August 1, 2017 - 12:34 AMT
The Smithsonian: Armenian villagers monitor storks' breeding process

The Smithsonian has published an article about the more than 650 pairs of breeding white storks who are hosted by Armenian villages each year, settling into numbered nests where they will hatch nestlings and teach the babies to feed.

The storks—common in worldwide folklore for bringing babies to families—use Armenia as a stopover point to breed on their long journey south from western Europe to their winter grounds in Africa.
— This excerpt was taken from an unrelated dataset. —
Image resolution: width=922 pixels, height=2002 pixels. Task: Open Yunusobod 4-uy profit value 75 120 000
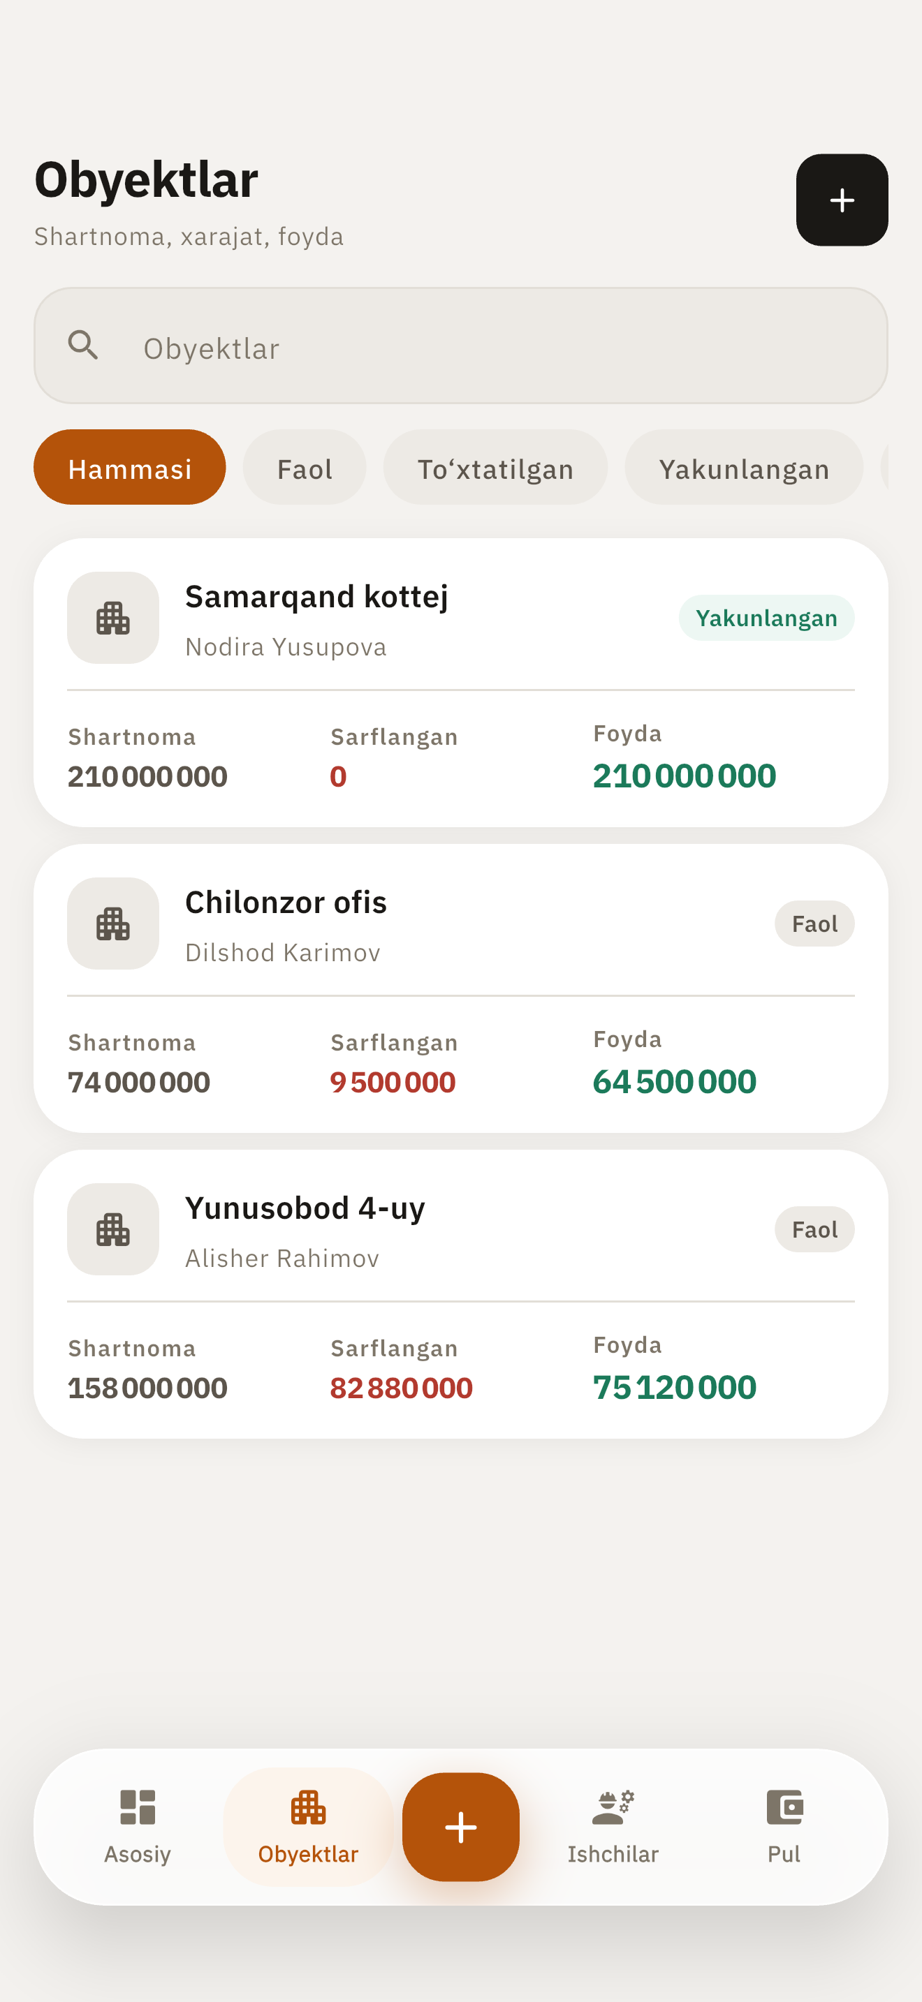(675, 1387)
At the same time, more than 1,000 families in those Armenian villages will take pen to paper and monitor the storks’ progress as part of a program called Nest Neighbors.

The Smithsonian reveals the story of how Dr. Karen Aghababyan started the program in Armenia in 2006 as a nationwide survey of white storks, with the goal of tracking the health of the nearby wetland ecosystems. He and his team mapped every stork nest in the country, then—since white storks prefer nesting sights that are often near people, like on top of homes or electrical poles—they provided locals with questionnaires in the form of a calendar. The villagers write down important facts on the calendars and report information back to Aghababyan: the nest number they’re monitoring, what date the storks arrive, how many nestlings appear and if any incidents with the nest occur, such as it falling down.
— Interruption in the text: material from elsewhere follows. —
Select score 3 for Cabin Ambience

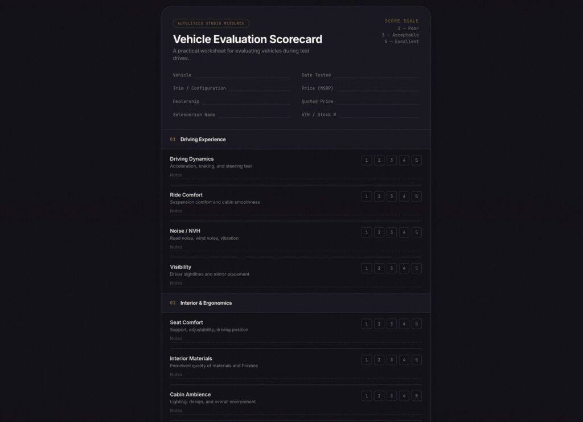click(392, 396)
In 2007, the Nest Neighbors program received a Whitley Award, the top conservation award in the U.K., and continued to receive research funds from Whitley in 2010 and 2014.

According to the publication, the Nest Neighbors program has made its way to schools as a model for environmental education. Also, the program led to changes in agricultural practices in local villages.

The storks are also starting to attract a small number of tourists who stop to seeing the hundreds of nest-topped houses and swooping birds on their way to visit regional monasteries. Those who want to be honorary Nest Neighbors can tour the small villages near the Ararat Valley wetlands, including Surenavan and Hovtashat.